3 Digital connection

The main goal of the digital LCD interface is to minimize the number of wires and reduce the total cost of the display subsystem. However, if a simple parallel interface is used, the number of wires becomes a problem (Figure 3). For example, in order to support 6-bit color display, there are 22 signal lines in the uncoded interface before adding shielding and/or multiple ground wires necessary to ensure signal integrity and anti-electromagnetic interference.

Signal coding can simplify interfaces that are difficult to use. At the same time, because the coding encourages the manufacturer to choose a coding scheme, it also complicates the interface. Several companies and organizations have suggested the use of low-votage ifferenTIal signaling (LVDS). The basis of this type of scheme is to accept and process low-voltage differential signals, and the specific implementation of each scheme may be different.

LVDS was originally used in notebook computers and industrial equipment. In this case, manufacturers can fully control the interface between the video signal source and the STN LCD display. The LVDS scheme reduces the signal to only 5 groups. LVDS is an ideal solution for notebook computers, because it has a low working voltage, and it can achieve high-speed data transmission while ensuring the minimum power consumption and electromagnetic interference. And because it sends a differential signal, it produces The noise is minimal.

For many reasons, the LVDS solution is not directly used for other displays, especially desktop monitors. First, the two earliest LVDS solutions from National Semiconductor and Texas Instruments are incompatible with each other. But this is not all reasons.

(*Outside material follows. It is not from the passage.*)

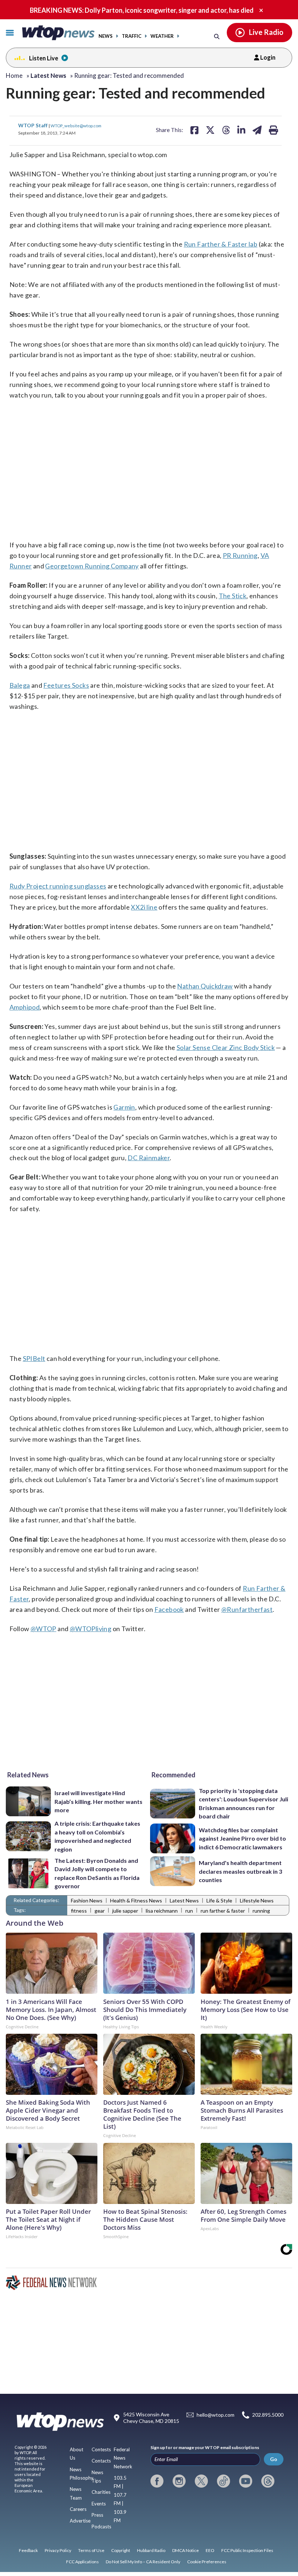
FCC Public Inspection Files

This solution is optimized for a closed environment with the shortest distance from the video source to the display, and its limited bandwidth supports resolutions only as high as XGA. This progress makes it difficult for LVDS to be a common industry standard. Now this problem has been solved by introducing another interface technology. But if you ask a certain company, the technology he uses may make the LVDS solution more complicated. This new technology is called the Conversion Minimized Differential Signaling (TMDS) solution, and PaneLinkTM, a product developed by Silicon Image and used in the company, is put on the market. TMDS is similar to LVDS in that both use small voltage amplitude and differential signal transmission. TMDS adds a patented agreement to achieve DC balance, and uses "exclusive OR" (XOR) and "exclusive NOR" (XNOR) operations to reduce the number of signal conversions from high to low and from low to high.

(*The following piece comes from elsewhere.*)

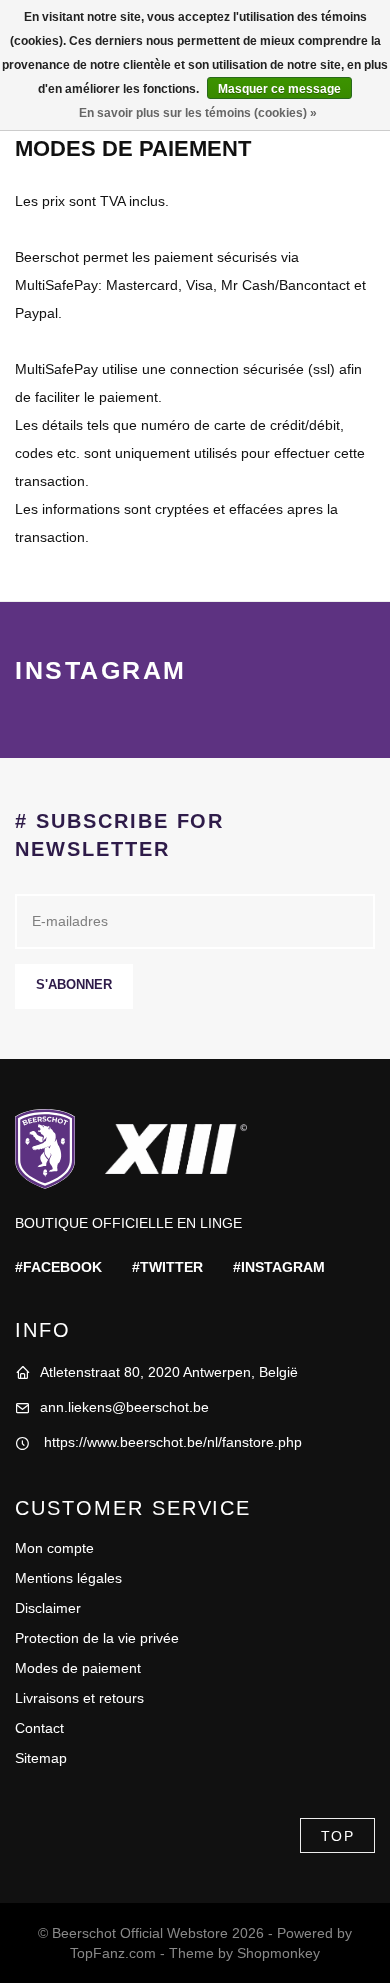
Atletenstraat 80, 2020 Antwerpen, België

TMDS requires fewer signal lines than LVDS. In addition, TMDS exhibits high distortion resistance, clock-dege independence and easy measurement, and supports a single signal interface from VGA to UXGA. TMDS uses double-stranded copper cables to reliably transmit data for several meters, and the use of optical fibers can also greatly extend the transmission distance. Genesis Microchip has successfully tested its receiver/scalar chip with a 10m video cable.

Since the launch of the TMDS program, National Semiconductor and Texas Instruments have developed an implementation program called Open LDI for desktop monitors. Some other Gbit Video Interface (GVIF) including Sony has also been proposed and implemented.